I spent some time recently restoring a cartography side project that I’d been working on prior to reemployment.
The idea is that it shows the native-language place name, and then allows a choice of localized name.
This stems from a pet peeve of mine, that we call places names other than what the natives do (e.g., “Germany” is actually “Deutschland”). Carrying this all the way through creates some challenges, esp. around demonyms (e.g., it sounds weird to say “I want to eat some Deutschlander sausages”).
This is a very rough draft and there are some known issues: Major city names are not showing in their native language until you get to lower zoom levels, right-to-left localizations are carrying their enclosing parenthetical to the left, etc.
Next steps would be to include a phonetic rendering of native place names, transliterations for non-latin alphabets, and then a sound file for each, allowing users to hear a natively-pronounced version of the place name.
March 13, 2018 Update: Unfortunately, the platform on which this had been based, Mapzen, ceased operations as of February 1. I’ve posted an older draft, built on top of Mapbox, here.

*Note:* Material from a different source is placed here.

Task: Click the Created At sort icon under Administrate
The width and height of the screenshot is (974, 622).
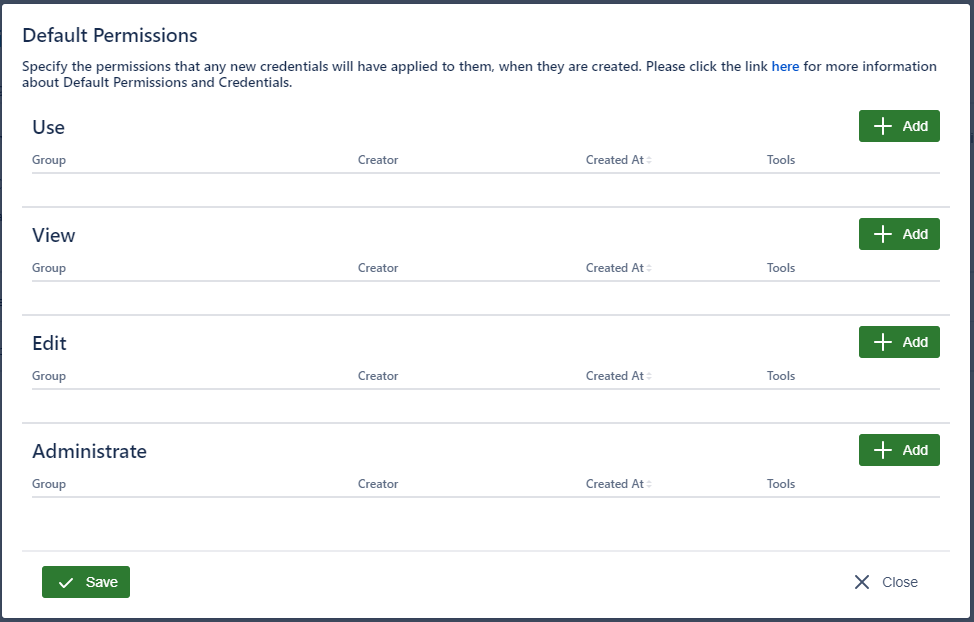Action: [649, 485]
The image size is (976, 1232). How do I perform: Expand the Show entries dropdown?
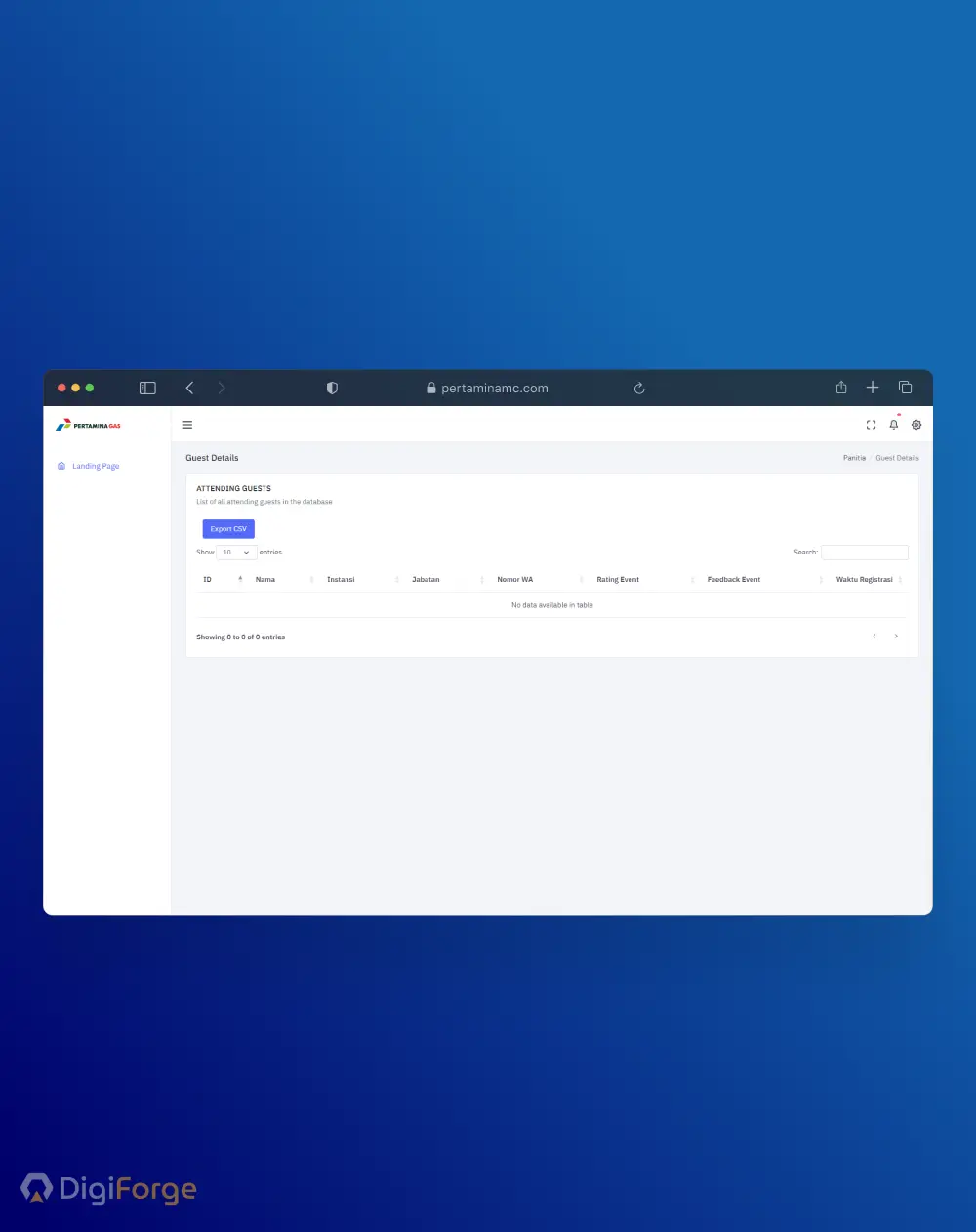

This version doesn’t have the logic to suppress redundant translations, so you’ll get cases like “United Kingdom (United Kingdom)”. Work in progress…
February 25, 2019 Update: I was able to leverage Nextzen support for Mapzen maps, vector & terrain tiles to resuscitate this project. Still needs additional refinement, but it’s nice to have the core map functionality working again. (Mapzen has also been adopted as a Linux Foundation project.)